— Excerpted data —
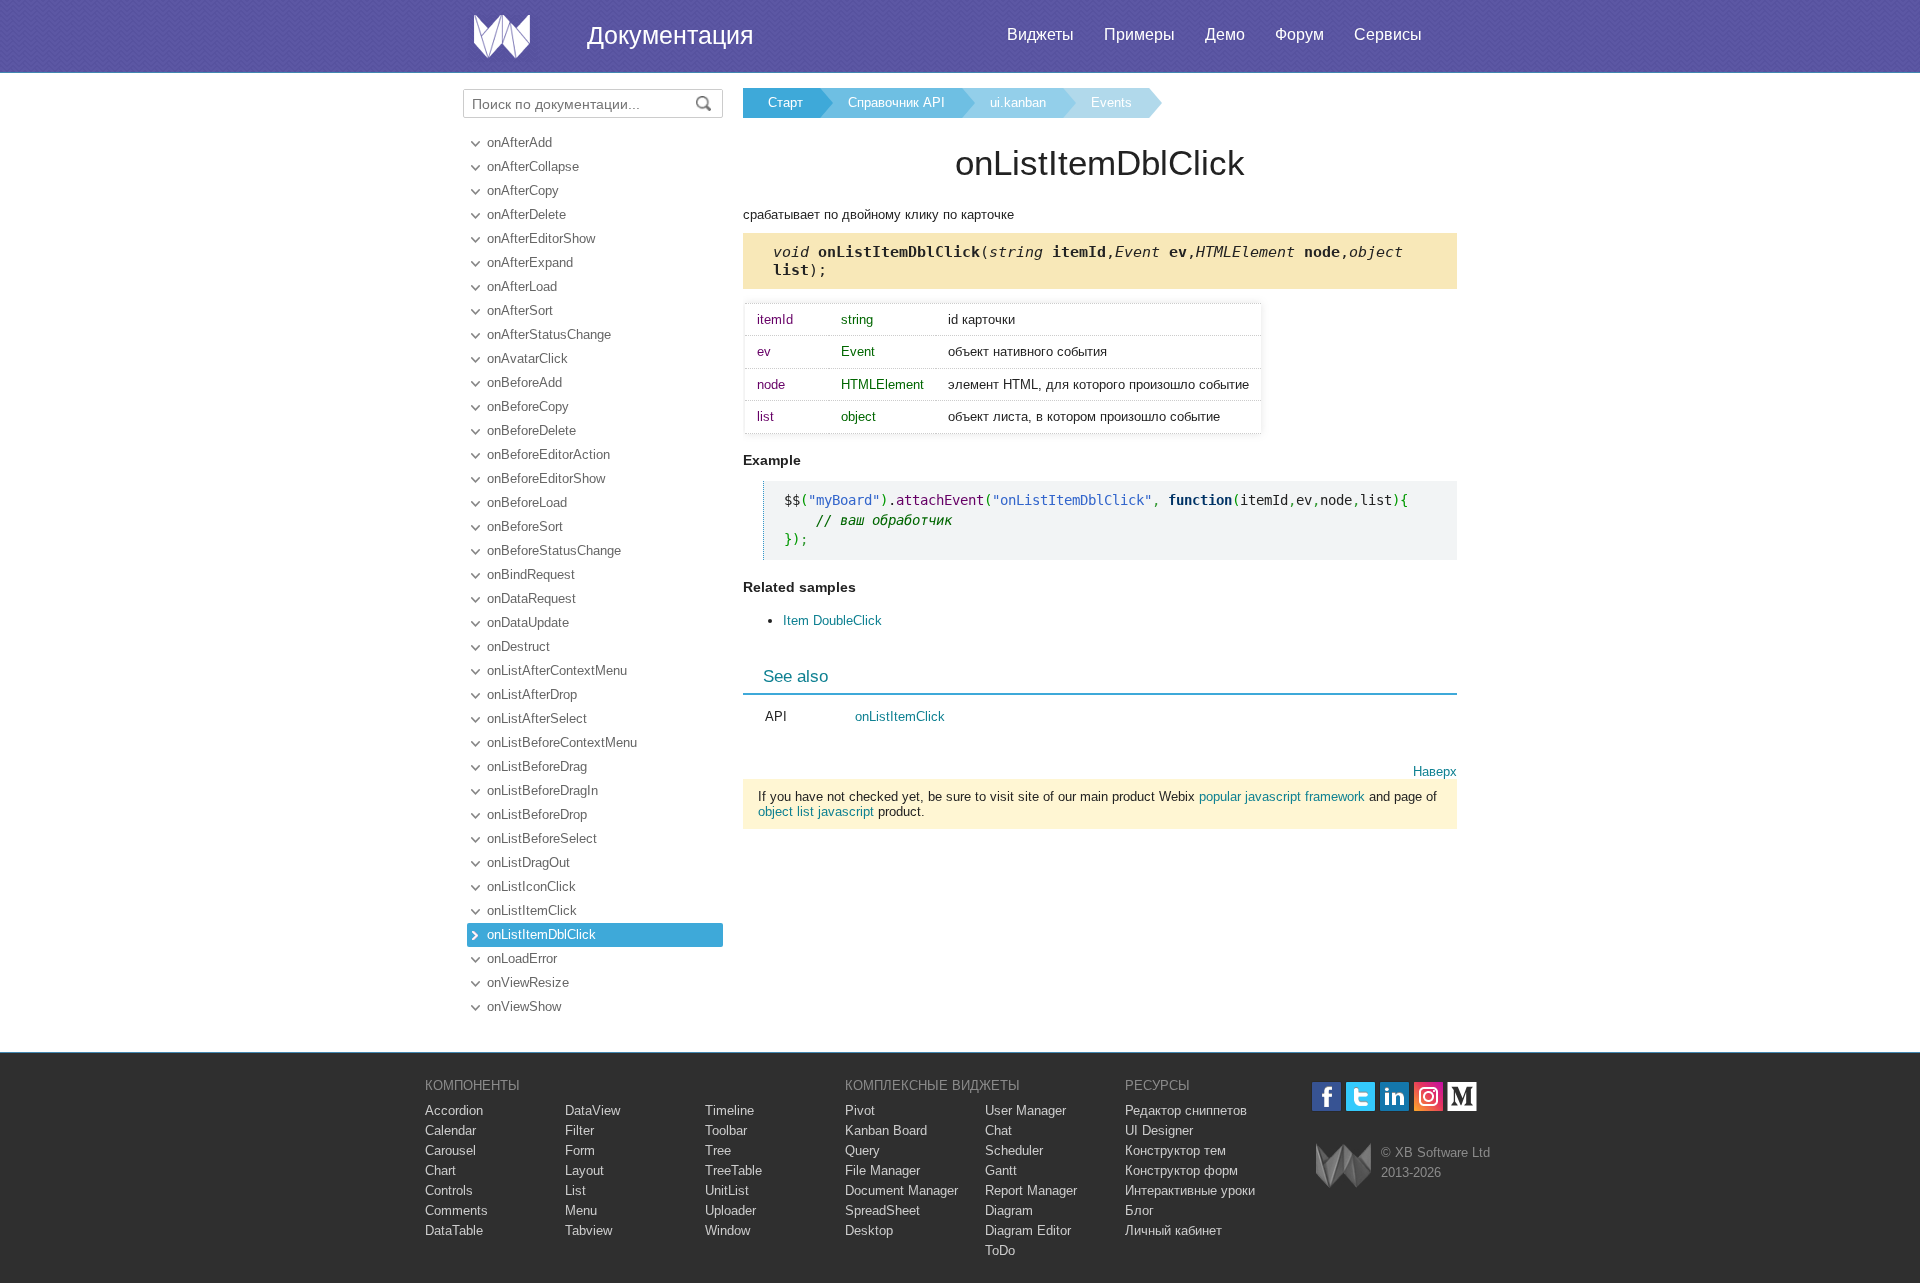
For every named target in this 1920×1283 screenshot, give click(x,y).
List (575, 1190)
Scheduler (1014, 1150)
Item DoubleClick (832, 620)
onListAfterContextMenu (557, 670)
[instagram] (1428, 1096)
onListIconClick (531, 886)
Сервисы (1388, 34)
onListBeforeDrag (537, 766)
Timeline (729, 1110)
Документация (670, 35)
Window (727, 1230)
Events (1111, 102)
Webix (1343, 1165)
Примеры (1139, 34)
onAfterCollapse (533, 166)
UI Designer (1159, 1130)
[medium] (1462, 1096)
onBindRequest (531, 574)
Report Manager (1031, 1190)
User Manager (1025, 1110)
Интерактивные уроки (1190, 1190)
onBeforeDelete (531, 430)
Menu (581, 1210)
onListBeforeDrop (537, 814)
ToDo (1000, 1250)
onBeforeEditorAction (548, 454)
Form (580, 1150)
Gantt (1001, 1170)
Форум (1299, 34)
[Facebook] (1326, 1096)
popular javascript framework (1282, 796)
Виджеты (1040, 34)
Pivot (860, 1110)
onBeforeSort (525, 526)
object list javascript (816, 811)
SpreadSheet (882, 1210)
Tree (718, 1150)
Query (862, 1150)
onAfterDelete (526, 214)
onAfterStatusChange (549, 334)
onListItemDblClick (541, 934)
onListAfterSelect (537, 718)
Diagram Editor (1028, 1230)
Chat (998, 1130)
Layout (584, 1170)
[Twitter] (1360, 1096)
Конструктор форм (1181, 1170)
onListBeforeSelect (542, 838)
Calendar (450, 1130)
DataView (592, 1110)
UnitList (727, 1190)
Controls (449, 1190)
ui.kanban (1018, 102)
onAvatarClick (527, 358)
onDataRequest (531, 598)
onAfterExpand (530, 262)
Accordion (454, 1110)
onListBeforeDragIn (542, 790)
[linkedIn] (1394, 1096)
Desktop (869, 1230)
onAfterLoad (522, 286)
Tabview (588, 1230)
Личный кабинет (1173, 1230)
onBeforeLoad (527, 502)
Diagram (1009, 1210)
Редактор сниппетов (1186, 1110)
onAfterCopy (523, 190)
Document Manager (901, 1190)
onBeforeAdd (524, 382)
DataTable (454, 1230)
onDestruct (518, 646)
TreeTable (733, 1170)
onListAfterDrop (532, 694)
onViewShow (524, 1006)
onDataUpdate (528, 622)
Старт (785, 102)
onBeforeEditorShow (546, 478)
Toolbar (726, 1130)
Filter (579, 1130)
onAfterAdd (519, 142)
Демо (1225, 34)
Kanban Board (886, 1130)
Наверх (1435, 771)
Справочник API (896, 102)
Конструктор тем (1175, 1150)
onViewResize (528, 982)
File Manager (882, 1170)
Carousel (450, 1150)
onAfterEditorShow (541, 238)
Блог (1139, 1210)
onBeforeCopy (528, 406)
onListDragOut (528, 862)
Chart (440, 1170)
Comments (456, 1210)
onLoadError (522, 958)
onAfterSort (520, 310)
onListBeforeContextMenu (562, 742)
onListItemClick (532, 910)
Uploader (730, 1210)
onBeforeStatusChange (554, 550)
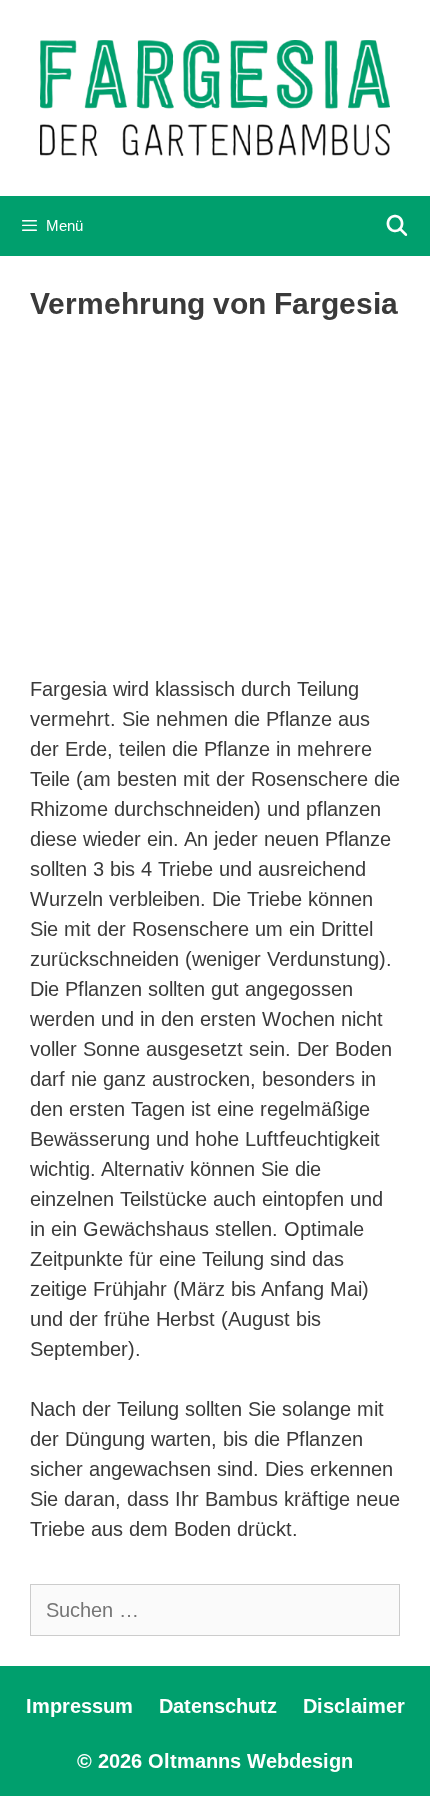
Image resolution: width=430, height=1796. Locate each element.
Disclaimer (354, 1706)
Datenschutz (218, 1706)
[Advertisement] (215, 501)
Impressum (79, 1706)
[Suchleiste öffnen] (397, 226)
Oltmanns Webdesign (250, 1761)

— Exercise directions —
There is a run of lines above from the one with "Menu (581, 1210)" to the one with "onAfterStatusChange (549, 334)"; print exactly that run, both ends included, and nothing else.

— Response below —
Menu (581, 1210)
onListBeforeDrop (537, 814)
ToDo (1000, 1250)
onBeforeEditorAction (548, 454)
Form (580, 1150)
Gantt (1001, 1170)
Форум (1299, 34)
[Facebook] (1326, 1096)
popular javascript framework (1282, 796)
Виджеты (1040, 34)
Pivot (860, 1110)
onBeforeSort (525, 526)
object list javascript (816, 811)
SpreadSheet (882, 1210)
Tree (718, 1150)
Query (862, 1150)
onAfterDelete (526, 214)
onAfterStatusChange (549, 334)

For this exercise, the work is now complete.